## INPUT DATA
· · ·

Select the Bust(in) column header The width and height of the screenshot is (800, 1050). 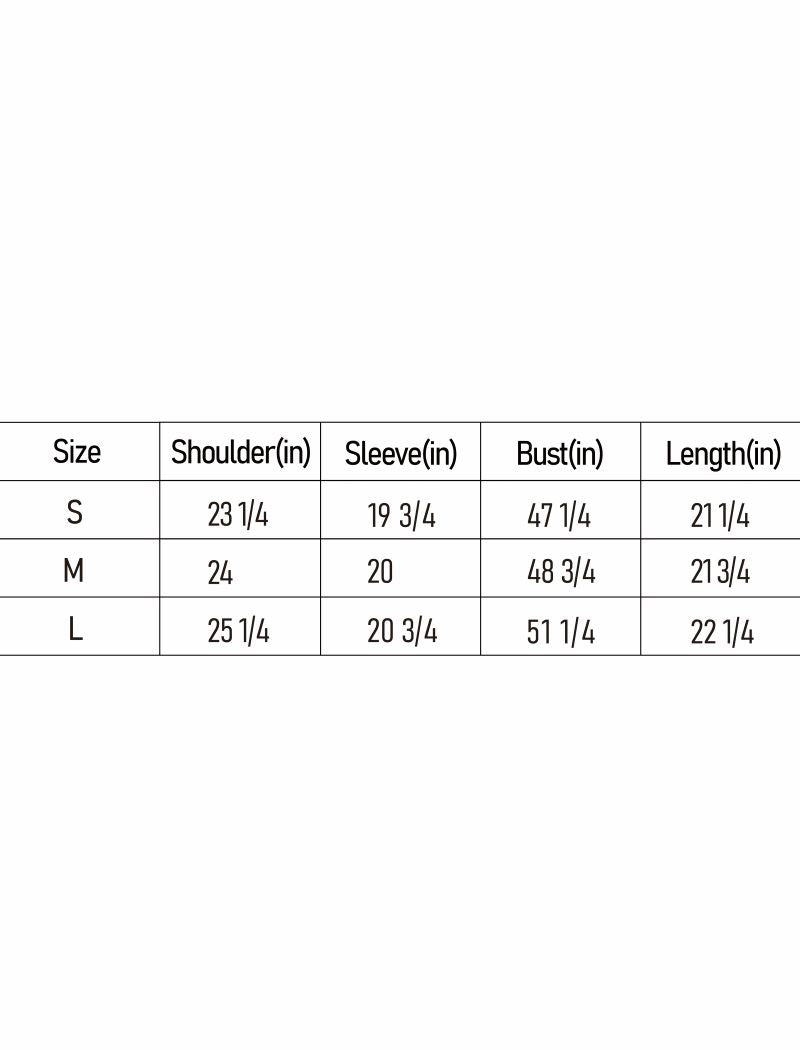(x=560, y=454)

· · ·

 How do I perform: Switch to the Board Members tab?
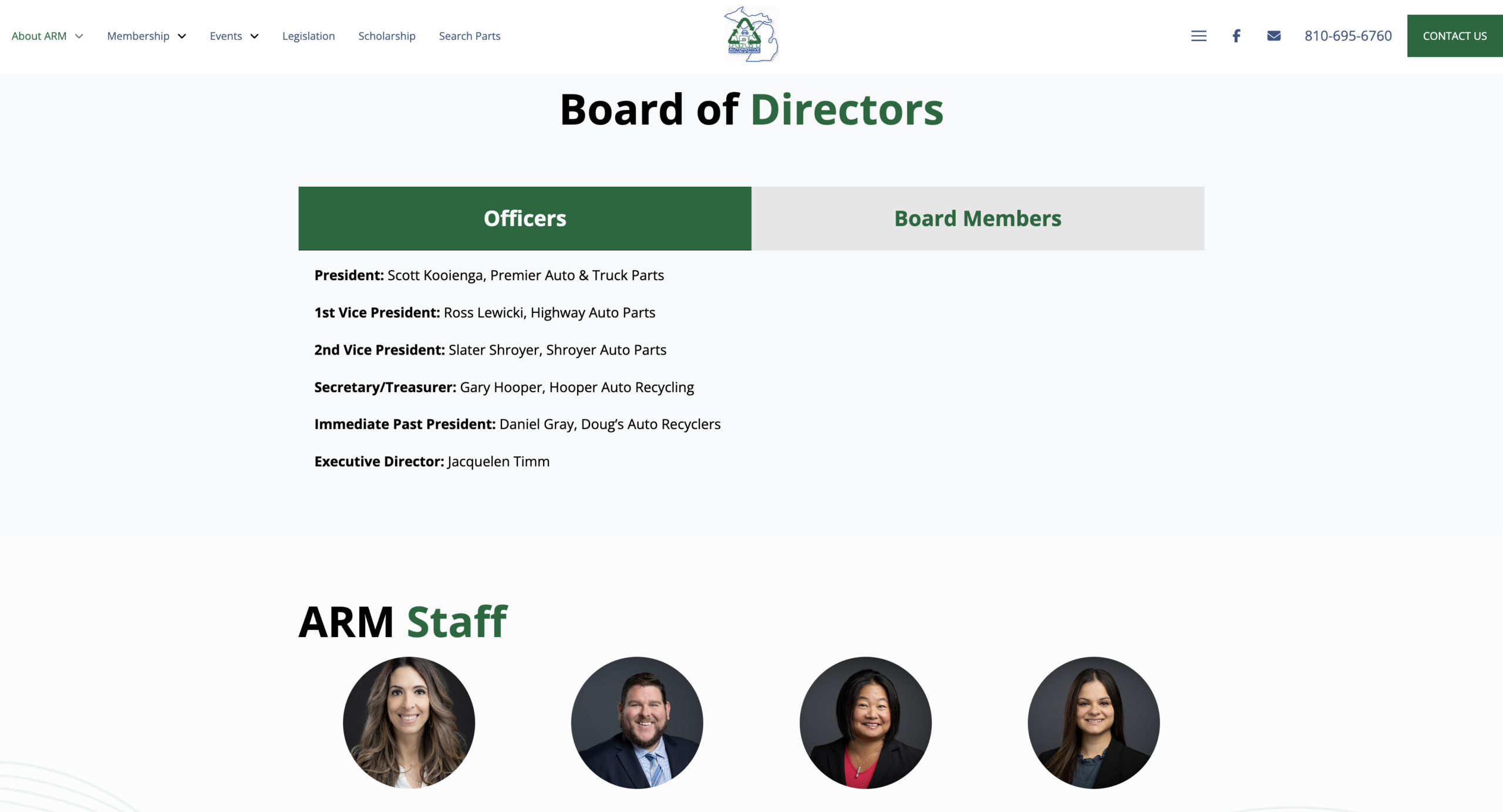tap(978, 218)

· · ·

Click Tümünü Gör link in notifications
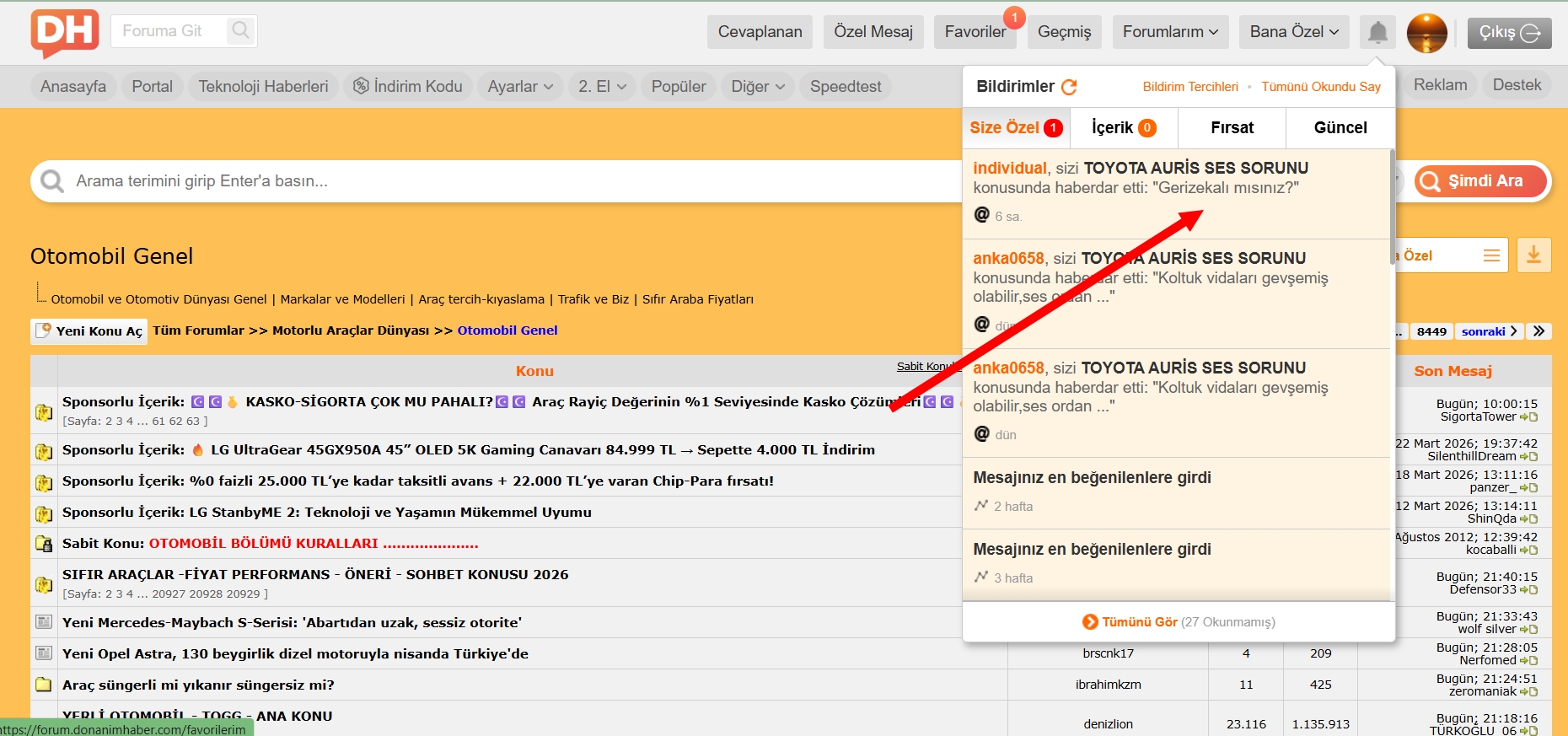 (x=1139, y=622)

· · ·

## GIVEN REQUEST
Which lines of the listing above contain the string "Tümünü"? Return each of them in full.

## REPLY
Click Tümünü Gör link in notifications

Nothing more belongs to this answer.